Я мысленно выругал себя, потом спросил Беорга:

— Ты знаешь, как татары поступают с теми, кто сбежал с поля боя?

— Знаю, — ответил он. — Десяток отвечает за одного, сотня за десяток.

— Так и вы будете отвечать, если присоединитесь к нам и я стану вашим командиром, — предупредил его.

— Нам не придется отвечать, — пообещал Беорг.

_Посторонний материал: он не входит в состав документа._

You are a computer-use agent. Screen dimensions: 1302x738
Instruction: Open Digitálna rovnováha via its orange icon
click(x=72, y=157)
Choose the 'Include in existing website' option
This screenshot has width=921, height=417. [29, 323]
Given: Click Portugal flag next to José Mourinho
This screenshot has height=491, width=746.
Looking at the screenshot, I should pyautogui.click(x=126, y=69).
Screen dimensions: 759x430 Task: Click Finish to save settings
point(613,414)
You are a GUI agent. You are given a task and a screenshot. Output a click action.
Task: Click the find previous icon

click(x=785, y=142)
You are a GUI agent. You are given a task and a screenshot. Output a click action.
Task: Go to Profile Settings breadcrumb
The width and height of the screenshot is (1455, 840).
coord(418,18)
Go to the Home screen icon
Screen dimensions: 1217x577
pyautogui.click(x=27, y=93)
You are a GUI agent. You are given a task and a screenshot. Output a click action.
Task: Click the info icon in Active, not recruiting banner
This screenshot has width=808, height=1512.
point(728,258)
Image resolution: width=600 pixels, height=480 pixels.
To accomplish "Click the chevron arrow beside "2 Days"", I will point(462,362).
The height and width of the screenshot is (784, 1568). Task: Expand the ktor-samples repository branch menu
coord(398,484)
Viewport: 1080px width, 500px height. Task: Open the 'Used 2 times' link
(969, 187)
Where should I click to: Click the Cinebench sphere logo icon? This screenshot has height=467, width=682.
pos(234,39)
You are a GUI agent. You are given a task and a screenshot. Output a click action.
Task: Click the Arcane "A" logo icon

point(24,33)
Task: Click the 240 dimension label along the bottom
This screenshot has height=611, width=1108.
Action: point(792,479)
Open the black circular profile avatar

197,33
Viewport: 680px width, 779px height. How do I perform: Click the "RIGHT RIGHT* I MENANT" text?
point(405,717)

— Я согласен, — сказал я великому дуку.

— Что ж, пусть возвращаются, — разрешил Рожер де Флор. — Будет кому обоз охранять.

15

В лагере у реки мы провели восемь дней. Первые два собирали и делили трофеи, а потом ждали, когда вернутся те, кто сопровождал в Пиги императорскую долю. Она была намного меньше трети и состояла из пленных турок и самых плохих трофейных лошадей. Из Пиг и Филадельфии, из-под стен которой ушел отряд турок, осаждавших ее, приехали купцы. Они скупали все, платя пятую, а то и десятую часть цены. Я продал им только самые дешевые и тяжелые вещи, типа одежды, щитов, плохого оружия. Остальное лежало в кибитке. Также поступили и конные лучники. Теперь у них была своя двуконная кибитка, нагруженная доверху. Если не считать лошадей, добыча была дешевая, но в большом количестве. Каждый боец Каталонской компании имел, если хотел, как минимум, одного хорошего жеребца.

Я приказал перешедшим под наше знамя аланам расположиться в стороне от каталонцев. И те, и те народ горячий, а повод для стычек есть. Я разбил отряд аланов на две части по пять сотен в каждой, назначив командиром одной Беорга, а второй — Аклана. Остальных своих конных лучников сделал сотниками. В одиннадцатую сотню, правда, набралось всего три десятка человек, но и командовал ею самый тормозной член моего бывшего отряда. Сказать, что конные лучники возгордились, — ничего не сказать. Во-первых, значительное повышение статуса; во-вторых, сотники при разделе добычи получат три доли, а мои заместители — пять. Правда, от ромейского императора они будут получать всего лишь, как конные сержанты.